The goal of cervical TDR is to maintain intersegmental motion after discectomy; however, this does not always occur. Heterotopic ossification and spontaneous fusion were present frequently, in 9.5% and 13.6% of patients, respectively. Several strategies have been presented to reduce this tendency, including avoiding TDR in patients with severe spondylosis and limited preoperative motion, use of nonsteroidal anti-inflammatory agents, and limiting immobilization devices. Most of these principles were utilized in the later studies with only a modest reduction of these adverse event outcomes.

These results can be used inform patients that TDR is as safe as ACDF and at 2 years may result in fewer secondary surgeries. Other recent meta-analysis by Zhoa, Ren, and Rao documented efficacy of TDR compared to ACDF, but only analyze overall adverse events and secondary surgeries.[18-20] Those results are similar to the current study, but this study analyzes seriousness and individual adverse events as well. Furthermore, this study utilizes a more robust data source regarding adverse events, the SSED reports, than can be found in individual peer-reviewed studies.

The strength of the study is the inclusion of 8 independent RCTs with excellent documentation of adverse events that allow examination of safety. Trained personnel prospectively collected and reported adverse events. Attribution was initially by surgeons and researchers but in the last 5 published studies was by an independent CEC, which is the preferred method. The follow-up at early time points was excellent (>90%), although the studies utilized Bayesian predictive models, which allow early testing for significance before all patients have reached endpoints such as 2-year follow-up. This accounts for the substantially less follow-up as reported. The impact of incomplete follow-up at 2 years is mitigated by the fact that most adverse events of clinical concern related to surgery occur early.
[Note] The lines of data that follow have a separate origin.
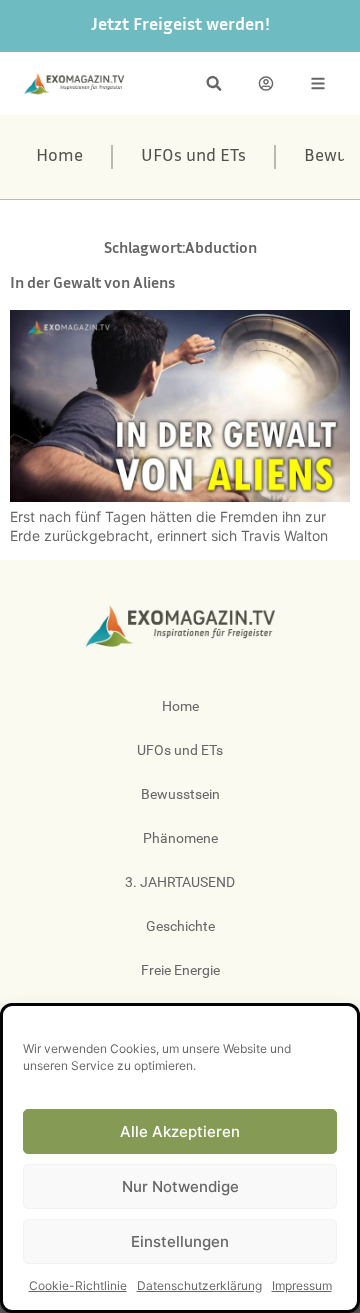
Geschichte (180, 926)
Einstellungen (180, 1241)
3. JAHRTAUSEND (180, 882)
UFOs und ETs (193, 157)
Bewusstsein (180, 794)
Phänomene (180, 838)
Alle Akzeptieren (180, 1131)
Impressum (302, 1285)
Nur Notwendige (180, 1186)
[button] (214, 83)
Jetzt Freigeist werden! (180, 26)
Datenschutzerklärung (199, 1285)
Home (59, 157)
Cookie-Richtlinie (78, 1285)
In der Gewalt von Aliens (92, 284)
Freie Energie (180, 970)
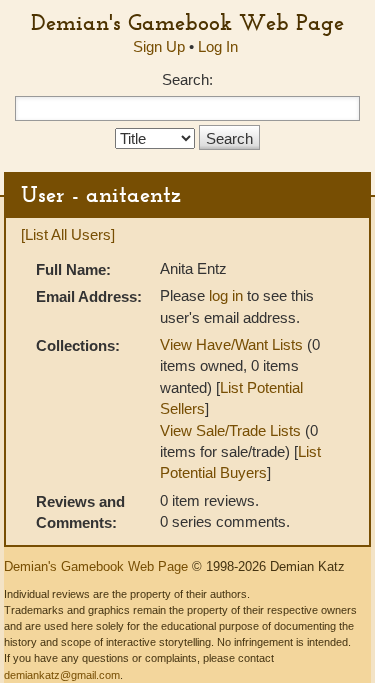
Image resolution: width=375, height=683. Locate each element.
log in (226, 295)
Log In (218, 46)
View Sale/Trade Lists (230, 430)
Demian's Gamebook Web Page (187, 22)
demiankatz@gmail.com (62, 675)
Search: (187, 79)
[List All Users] (68, 234)
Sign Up (159, 46)
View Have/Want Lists (231, 344)
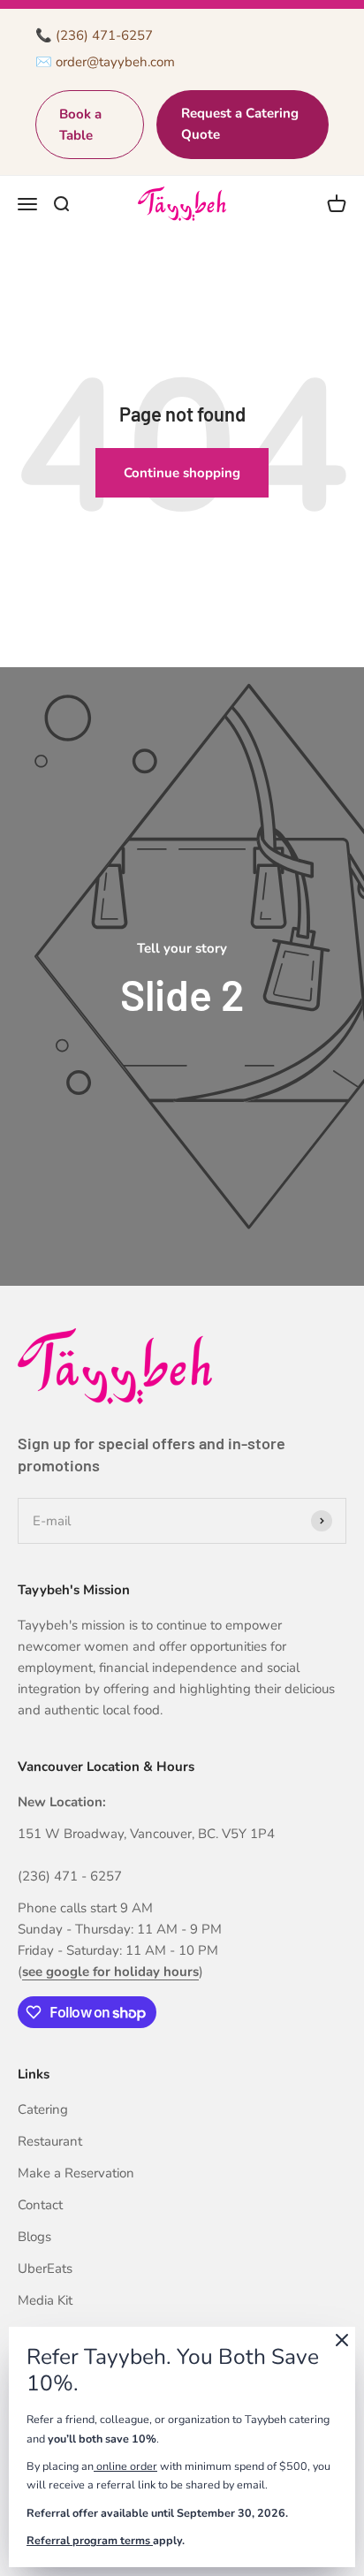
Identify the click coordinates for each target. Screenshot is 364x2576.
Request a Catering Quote (240, 123)
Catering (43, 2109)
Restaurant (50, 2141)
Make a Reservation (76, 2173)
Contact (40, 2205)
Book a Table (80, 124)
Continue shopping (182, 473)
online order (125, 2465)
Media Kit (45, 2300)
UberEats (45, 2268)
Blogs (34, 2236)
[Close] (342, 2343)
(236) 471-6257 (104, 35)
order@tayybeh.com (115, 62)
Limitations of this study are lack of standardized definitions among studies, differences in reporting, occasional inclusion of nonrandomized cohorts (training and continuing access) in safety cohorts, and grouping of minor and major adverse events into categories such as wound infections. Important considerations such as severity and attribution as surgical-related were poorly documented in the majority of reports. Follow-up was incomplete: at 2 years was only 63%, which was by design. All studies used Bayesian methods, which applies a predictive model based on accumulated data and does not require all patients having attained desired follow-up. Most of the technically significant complications in this study (except secondary surgeries) occur at the early time points where follow-up was always greater than 90%.

Conclusions

This meta-analysis of 8 RCT comparing ACDF to TDR showed that in the most common adverse events the 2 groups had similar results. Although the most significant difference was secondary surgeries, this was most likely from pseudoarthrosis and adjacent segment degeneration.